After a breeder submits their genetics to Breeder’s Best, a team led by Dr. Ethan Russo and Robert Clarke review the genetics and interview the breeder. The Breeder’s Best team analyzes the potential applications and commercial viability of the plant and if they decide to work with the breeder, they request a license from the breeder to put their genetics and IP into a test grow. 

These preliminary agreements include a one year option for Breeder’s Best to go find and develop commercial production partnerships. Hunt explained that the term is only one year so that both parties can get to know each other before entering any long term arrangement. He emphasized, “key elements of those deals are that we will never own their patent, we will be their exclusive licensee as long as we can pay a minimum annual royalty that we negotiate, and if we don’t do our job, we lose our exclusivity. If we come up way short, we lose our license. As someone who’s negotiated a lot of IP licenses, it was important for me to make sure that [the agreement] was balanced. We need to be really good with the breeders. They’re the creative engine that drives the company.” 

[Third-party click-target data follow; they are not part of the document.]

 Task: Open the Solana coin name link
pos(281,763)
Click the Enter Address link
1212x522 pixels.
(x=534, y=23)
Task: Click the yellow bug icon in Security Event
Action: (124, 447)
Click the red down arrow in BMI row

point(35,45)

I asked Hunt what the best-case scenario for Breeder’s Best looks like five years from now. The question stirred up some strong emotion in him and he responded slightly choked up. “A lot of independent cannabis breeders have been struggling to find their way in the industry. They need to be getting paid and recognized for their life’s work and seeing the impact their life’s work is having on patients around the world.”